[Dataset entries]
----
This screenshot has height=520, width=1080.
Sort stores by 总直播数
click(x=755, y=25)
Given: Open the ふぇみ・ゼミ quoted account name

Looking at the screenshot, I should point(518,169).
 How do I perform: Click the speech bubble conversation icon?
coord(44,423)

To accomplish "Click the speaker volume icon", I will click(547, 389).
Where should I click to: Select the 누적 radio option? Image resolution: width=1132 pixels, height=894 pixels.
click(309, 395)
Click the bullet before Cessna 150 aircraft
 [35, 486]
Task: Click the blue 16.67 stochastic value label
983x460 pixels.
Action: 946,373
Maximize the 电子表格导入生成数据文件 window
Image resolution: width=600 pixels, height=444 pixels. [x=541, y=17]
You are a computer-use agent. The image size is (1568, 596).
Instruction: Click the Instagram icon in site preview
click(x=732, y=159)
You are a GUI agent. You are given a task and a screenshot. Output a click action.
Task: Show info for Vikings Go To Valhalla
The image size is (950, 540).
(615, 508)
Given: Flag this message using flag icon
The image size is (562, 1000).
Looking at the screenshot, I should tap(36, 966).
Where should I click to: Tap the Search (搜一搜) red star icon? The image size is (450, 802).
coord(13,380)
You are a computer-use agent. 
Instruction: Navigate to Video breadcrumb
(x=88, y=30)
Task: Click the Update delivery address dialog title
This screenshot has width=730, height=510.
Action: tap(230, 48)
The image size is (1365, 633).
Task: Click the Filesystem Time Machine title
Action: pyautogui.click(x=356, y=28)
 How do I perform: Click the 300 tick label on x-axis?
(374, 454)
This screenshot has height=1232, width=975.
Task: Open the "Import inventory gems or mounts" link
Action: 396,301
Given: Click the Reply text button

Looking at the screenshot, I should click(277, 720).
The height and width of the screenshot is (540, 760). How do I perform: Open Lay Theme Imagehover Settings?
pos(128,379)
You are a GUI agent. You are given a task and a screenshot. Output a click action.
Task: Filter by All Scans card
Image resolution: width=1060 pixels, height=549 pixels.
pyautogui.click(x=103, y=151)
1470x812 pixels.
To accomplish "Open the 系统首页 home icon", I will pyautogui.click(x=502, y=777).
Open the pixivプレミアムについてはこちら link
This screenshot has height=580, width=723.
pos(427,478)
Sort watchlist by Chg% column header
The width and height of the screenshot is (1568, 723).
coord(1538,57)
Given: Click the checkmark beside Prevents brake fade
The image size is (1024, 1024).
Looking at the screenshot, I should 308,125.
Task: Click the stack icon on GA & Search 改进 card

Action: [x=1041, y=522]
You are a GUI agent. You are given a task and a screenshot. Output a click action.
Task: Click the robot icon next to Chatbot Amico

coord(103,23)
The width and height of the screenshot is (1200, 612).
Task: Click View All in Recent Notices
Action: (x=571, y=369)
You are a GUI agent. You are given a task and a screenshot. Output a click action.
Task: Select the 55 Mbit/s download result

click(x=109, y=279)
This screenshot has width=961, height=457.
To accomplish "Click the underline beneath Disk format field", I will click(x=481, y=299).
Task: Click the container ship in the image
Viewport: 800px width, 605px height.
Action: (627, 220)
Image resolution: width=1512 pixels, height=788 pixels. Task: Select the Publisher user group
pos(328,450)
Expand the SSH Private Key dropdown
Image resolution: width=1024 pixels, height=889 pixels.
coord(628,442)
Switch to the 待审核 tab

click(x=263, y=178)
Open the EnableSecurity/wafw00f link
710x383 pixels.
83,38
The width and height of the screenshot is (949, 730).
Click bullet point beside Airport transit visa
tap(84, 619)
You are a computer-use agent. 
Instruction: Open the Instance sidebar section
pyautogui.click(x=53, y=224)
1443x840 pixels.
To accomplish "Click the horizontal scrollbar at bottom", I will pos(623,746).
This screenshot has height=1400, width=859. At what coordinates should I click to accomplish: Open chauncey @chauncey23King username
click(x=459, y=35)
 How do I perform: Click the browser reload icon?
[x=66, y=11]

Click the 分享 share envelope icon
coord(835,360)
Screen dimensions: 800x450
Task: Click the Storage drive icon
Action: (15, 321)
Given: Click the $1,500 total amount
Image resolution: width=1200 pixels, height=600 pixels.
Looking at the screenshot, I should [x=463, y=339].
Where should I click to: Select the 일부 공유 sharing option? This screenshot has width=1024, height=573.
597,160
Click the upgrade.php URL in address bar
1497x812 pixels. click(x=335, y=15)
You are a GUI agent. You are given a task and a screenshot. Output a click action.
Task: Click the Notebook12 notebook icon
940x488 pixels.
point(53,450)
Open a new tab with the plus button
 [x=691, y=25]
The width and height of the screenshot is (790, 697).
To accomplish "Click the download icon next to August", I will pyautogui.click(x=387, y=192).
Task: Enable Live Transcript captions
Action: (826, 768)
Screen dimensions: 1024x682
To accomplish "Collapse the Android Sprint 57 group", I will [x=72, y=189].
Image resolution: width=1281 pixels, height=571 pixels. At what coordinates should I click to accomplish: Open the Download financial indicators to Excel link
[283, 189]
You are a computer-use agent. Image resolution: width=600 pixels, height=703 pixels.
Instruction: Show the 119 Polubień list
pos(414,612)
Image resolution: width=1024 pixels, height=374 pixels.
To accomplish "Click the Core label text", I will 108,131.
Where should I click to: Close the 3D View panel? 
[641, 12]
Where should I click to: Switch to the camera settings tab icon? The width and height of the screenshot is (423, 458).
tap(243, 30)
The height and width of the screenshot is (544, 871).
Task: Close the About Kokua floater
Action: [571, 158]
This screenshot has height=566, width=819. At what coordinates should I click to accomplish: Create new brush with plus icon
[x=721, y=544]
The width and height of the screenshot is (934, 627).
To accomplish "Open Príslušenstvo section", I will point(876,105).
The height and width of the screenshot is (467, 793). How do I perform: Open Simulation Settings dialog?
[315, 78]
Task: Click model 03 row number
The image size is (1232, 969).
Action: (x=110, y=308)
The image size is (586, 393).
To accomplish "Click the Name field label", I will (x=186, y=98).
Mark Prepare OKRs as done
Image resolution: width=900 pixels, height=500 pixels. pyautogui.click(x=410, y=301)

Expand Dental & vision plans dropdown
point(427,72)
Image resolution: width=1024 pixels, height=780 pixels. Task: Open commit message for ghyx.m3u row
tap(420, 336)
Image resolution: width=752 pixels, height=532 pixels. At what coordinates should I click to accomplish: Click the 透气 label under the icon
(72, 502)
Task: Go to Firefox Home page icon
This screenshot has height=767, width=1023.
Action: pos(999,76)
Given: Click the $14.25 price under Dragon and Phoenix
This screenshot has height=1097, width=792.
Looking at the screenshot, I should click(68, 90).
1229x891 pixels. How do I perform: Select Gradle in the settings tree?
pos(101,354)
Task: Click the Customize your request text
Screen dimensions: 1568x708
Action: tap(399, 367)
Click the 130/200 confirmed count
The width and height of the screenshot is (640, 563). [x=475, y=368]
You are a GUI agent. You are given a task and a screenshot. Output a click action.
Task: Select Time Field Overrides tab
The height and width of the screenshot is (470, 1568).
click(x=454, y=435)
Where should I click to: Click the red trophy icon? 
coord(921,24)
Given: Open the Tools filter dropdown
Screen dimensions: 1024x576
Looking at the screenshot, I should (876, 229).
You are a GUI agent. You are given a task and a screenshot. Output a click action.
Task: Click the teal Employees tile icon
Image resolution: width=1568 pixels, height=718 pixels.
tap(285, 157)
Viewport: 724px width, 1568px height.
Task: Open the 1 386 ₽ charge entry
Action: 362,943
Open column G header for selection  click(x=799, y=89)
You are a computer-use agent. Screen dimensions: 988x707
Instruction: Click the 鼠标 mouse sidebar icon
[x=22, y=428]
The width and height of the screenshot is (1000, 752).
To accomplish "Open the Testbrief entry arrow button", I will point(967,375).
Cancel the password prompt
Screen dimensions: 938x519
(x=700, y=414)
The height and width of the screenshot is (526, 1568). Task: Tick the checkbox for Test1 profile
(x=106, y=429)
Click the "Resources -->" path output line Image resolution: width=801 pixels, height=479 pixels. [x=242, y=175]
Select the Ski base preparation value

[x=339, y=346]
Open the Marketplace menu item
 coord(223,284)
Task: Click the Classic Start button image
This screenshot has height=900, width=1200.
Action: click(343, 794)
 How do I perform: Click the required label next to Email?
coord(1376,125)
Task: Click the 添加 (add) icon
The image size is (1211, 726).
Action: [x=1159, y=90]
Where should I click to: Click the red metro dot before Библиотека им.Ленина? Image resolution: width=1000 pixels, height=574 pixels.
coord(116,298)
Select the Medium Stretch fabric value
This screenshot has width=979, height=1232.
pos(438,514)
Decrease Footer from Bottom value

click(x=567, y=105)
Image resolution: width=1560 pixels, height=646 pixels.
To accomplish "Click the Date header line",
----
Tell how many lines in the data include the string "computer". Reply with the number and no other text.

5